Aux États‑Unis, les géants de la tech (Big Tech) déploient une opération de lobbying massive pour freiner toute initiative législative étatique sur l’intelligence artificielle. Google, Microsoft, Amazon et Meta se mobilisent via l’association professionnelle Incompas pour imposer un moratoire national de dix ans, empêchant les États de réglementer l’IA individuellement. Derrière cette offensive se joue un enjeu majeur : le contrôle et l’exploitation des données massives servant à entraîner ces systèmes, amont essentiel de la propriété intellectuelle générée par l’IA. Leur objectif ? Préserver un environnement favorable au développement de modèles propriétaires, tout en freinant toute remise en cause de leurs pratiques de collecte massive de données.
Une barricade législative au service de l’appropriation des données
Moratoire fédéral de dix ans : un filet de sécurité pour les Big Tech
Les entreprises du GAFAM se sont alliées autour de l’association Incompas, qui représente les intérêts d’entreprises du numérique, du streaming et des télécoms. Elles ont réussi à faire inscrire dans le projet de loi budgétaire de la Chambre des représentants une clause instaurant un moratoire de dix ans interdisant aux États de voter leurs propres lois sur l’intelligence artificielle. Cet article, surnommé le plan « One Big Beautiful », vise à éviter un paysage législatif fragmenté où des États pourraient imposer des restrictions sur la collecte, le traitement ou l’usage des données à des fins de formation de modèles propriétaires.
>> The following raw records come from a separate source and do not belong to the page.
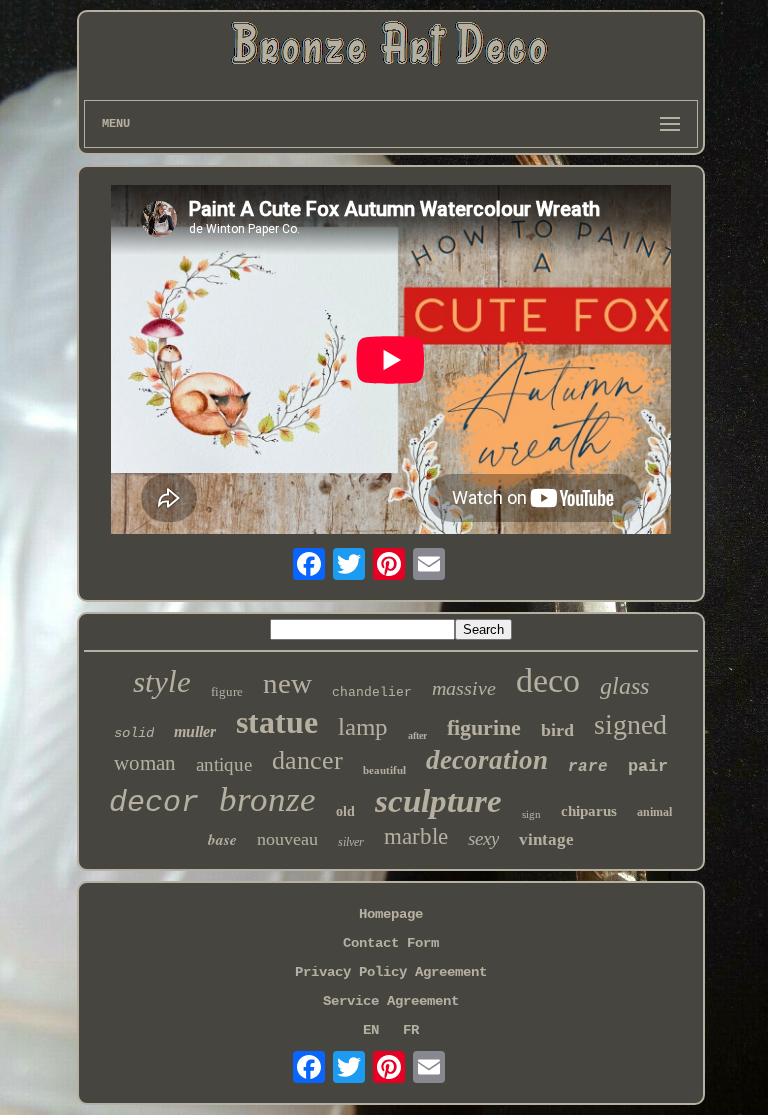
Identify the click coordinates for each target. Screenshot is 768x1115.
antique (224, 764)
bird (557, 730)
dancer (307, 760)
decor (154, 803)
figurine (484, 727)
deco (548, 680)
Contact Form (391, 943)
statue (277, 722)
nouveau (287, 839)
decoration (487, 760)
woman (145, 763)
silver (351, 842)
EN (371, 1030)
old (345, 811)
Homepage (391, 914)
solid (134, 733)
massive (464, 688)
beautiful (384, 770)
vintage (546, 839)
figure (227, 691)
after (417, 735)
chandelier (372, 692)
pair (648, 766)
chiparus (589, 811)
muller (195, 731)
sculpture (438, 801)
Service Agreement (391, 1001)
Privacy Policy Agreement (391, 972)
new (287, 683)
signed (630, 724)
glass (624, 686)
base (222, 839)
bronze (267, 799)
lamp (363, 726)
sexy (483, 838)
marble (416, 836)
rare (588, 767)
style (162, 681)
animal (654, 812)
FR (411, 1030)
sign (531, 814)
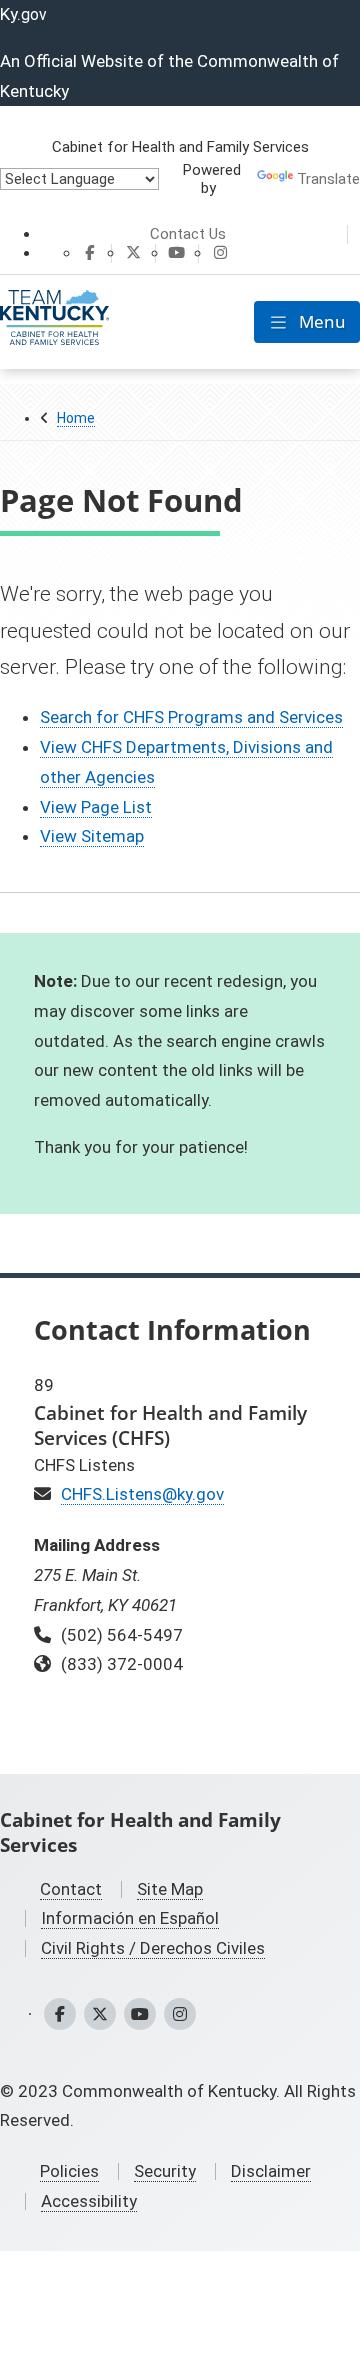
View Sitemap (92, 836)
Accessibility (89, 2201)
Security (165, 2171)
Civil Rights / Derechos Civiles (153, 1948)
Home (76, 418)
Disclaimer (271, 2171)
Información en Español (130, 1918)
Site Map (170, 1889)
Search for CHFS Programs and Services (191, 717)
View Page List (96, 807)
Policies (69, 2171)
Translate (328, 179)
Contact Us (188, 234)
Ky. (23, 14)
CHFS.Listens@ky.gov (142, 1494)
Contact (71, 1889)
Propriété intellectuelle : enjeu crucial derrière le lobbying
Ce moratoire garantit aux géants du numérique la possibilité de continuer à accéder à des volumes considérables de données, souvent sans rémunération ni consentement clair des détenteurs des contenus. Or, la formation des modèles d’IA repose jusqu’à présent sur ces gigantesques corpus – œuvres, textes, images, vidéos – dont les créateurs et ayants droit ne perçoivent souvent aucun retour économique. En se prémunissant contre la régulation étatique, les plateformes protègent le statu quo, qui leur permet de revendiquer et monétiser la propriété intellectuelle générée par leurs algorithmes, sans partage équitable.
Le bras de fer politique : innovation contre encadrement
La fragmentation à éviter et la concurrence technologique
Les défenseurs du moratoire – dont Chip Pickering pour Incompas – avancent que permettre à chaque État d’adopter ses propres règles créerait un « patchwork » légal, gênant l’innovation et désavantageant les États-Unis dans la compétition mondiale contre la Chine. Cet argument est notamment repris par certains sénateurs républicains, comme Thom Tillis : « si l’on se retrouve soudainement avec 50 cadres réglementaires différents, comment une personne sensée pourrait ne pas comprendre que cela constituera un obstacle ».
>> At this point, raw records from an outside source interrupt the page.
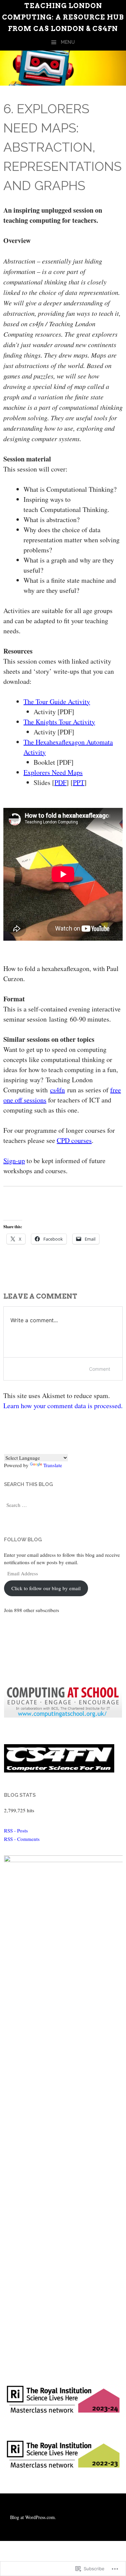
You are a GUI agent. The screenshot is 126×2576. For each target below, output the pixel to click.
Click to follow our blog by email (46, 1588)
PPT (78, 782)
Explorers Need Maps (53, 772)
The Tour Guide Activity (57, 701)
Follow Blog (23, 1540)
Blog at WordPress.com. (33, 2517)
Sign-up (14, 1160)
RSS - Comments (22, 1839)
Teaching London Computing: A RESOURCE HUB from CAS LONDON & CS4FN (63, 17)
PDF (60, 782)
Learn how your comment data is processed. (63, 1405)
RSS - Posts (16, 1830)
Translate (52, 1465)
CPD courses (74, 1140)
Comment (99, 1369)
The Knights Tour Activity (59, 721)
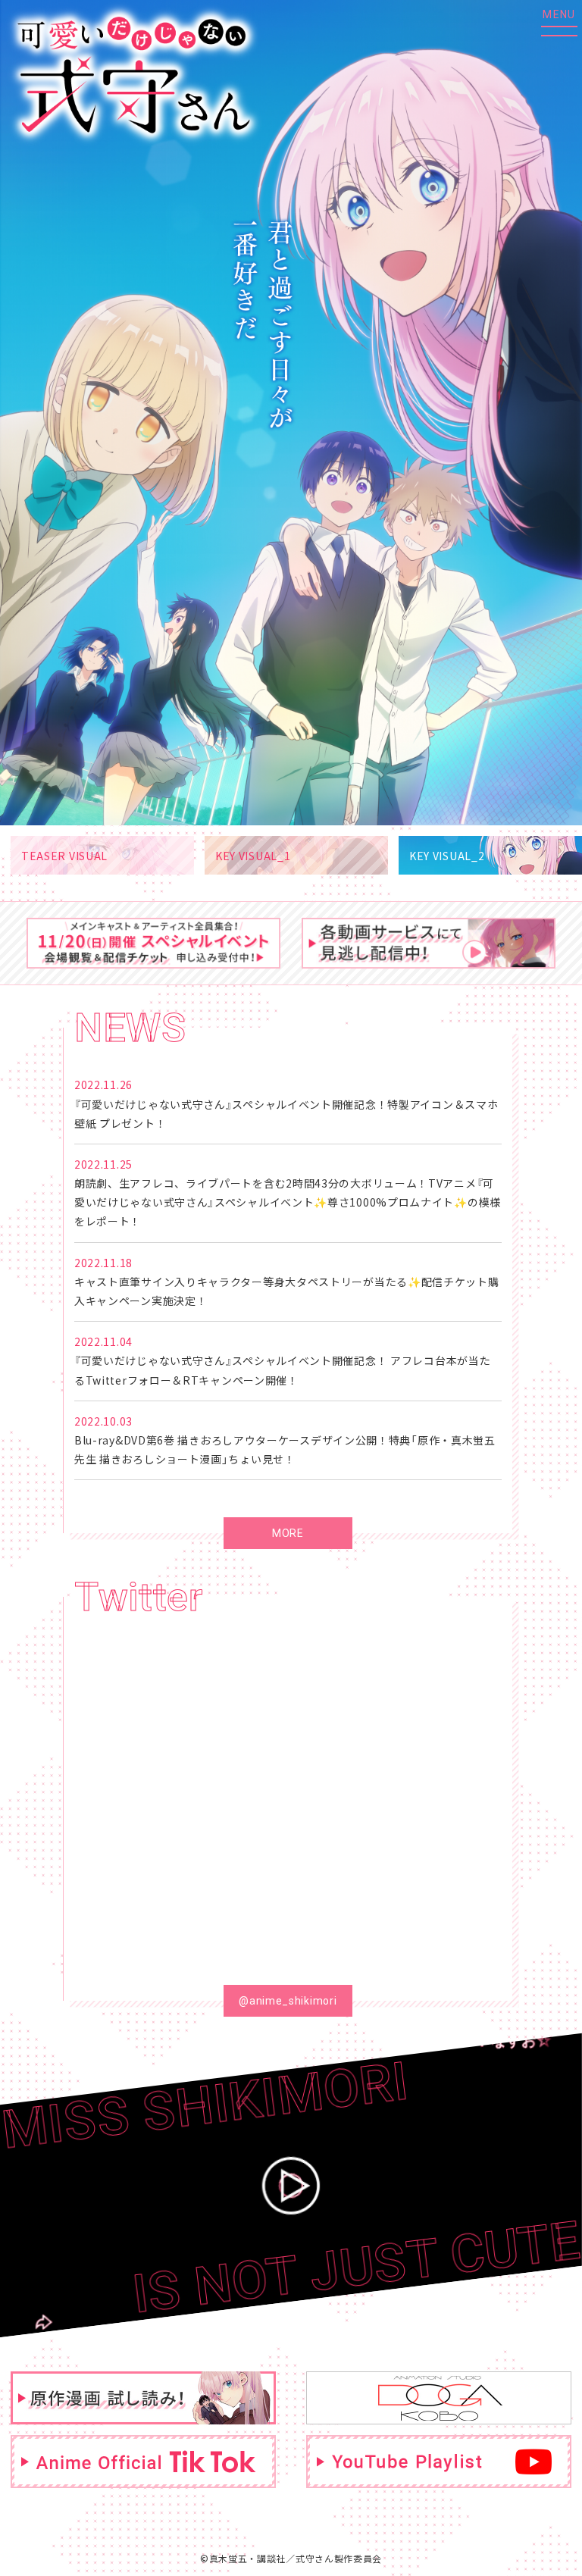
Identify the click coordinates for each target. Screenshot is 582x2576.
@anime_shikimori (287, 2001)
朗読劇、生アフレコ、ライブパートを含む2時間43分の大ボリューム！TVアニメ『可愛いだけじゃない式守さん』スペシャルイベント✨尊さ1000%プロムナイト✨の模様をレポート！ (287, 1202)
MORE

Des oppositions au sein même du parti républicain
Cependant, le projet divise dans le camp conservateur. Marjorie Taylor Greene dénonce une violation des droits des États et regrette que le contenu du texte n’ait pas été examiné avant le vote. La sénatrice Marsha Blackburn refuse de cautionner un texte qui entrave la protection des droits d’auteur locaux, citant en exemple des initiatives comme la loi du Tennessee encadrant l’utilisation non autorisée de contenus protégés. Cette opposition dénote la tension entre souveraineté étatique, protection de la propriété intellectuelle et doctrine du laissez-faire technologique.
En tentant d’imposer un moratoire de dix ans sur toute régulation de l’IA au niveau étatique, les géants du GAFAM cherchent à consolider leur contrôle sur un actif stratégique : les données massives et la propriété intellectuelle qui en découle. Cette initiative traduit une volonté politique et économique de préserver un modèle de développement basé sur l’exploitation non régulée de contenus générés par autrui.
Le texte en cours d’examen prévoit une interdiction de lois spécifiques à l’IA édictées par les États pendant dix ans, assortie de sanctions financières (réduction de fonds fédéraux destinés aux infrastructures numériques locales) pour les réfractaires. Les grandes entreprises pourront ainsi continuer à collecter et valoriser les données à leur guise, sans engagement formel envers les titulaires des droits ou la mise en place de mécanismes de partage des retombées.
Cette offensive soulève plusieurs interrogations : jusqu’où une régulation nationale peut-elle garantir ou aliener la propriété intellectuelle ? Serait-il possible d’introduire, dans le moratoire, des dispositions garantissant une rémunération équitable pour les créateurs dont les contenus alimentent ces modèles ? Sur le plan international, la régulation européenne – via les accords de 2026 sur l’IA – impose déjà une forme de responsabilité des acteurs ; les États-Unis devront décider s’ils suivent une logique comparable ou s’ils optent pour un contrôle plus strict du capital collectif que représentent les données et la propriété intellectuelle afférente.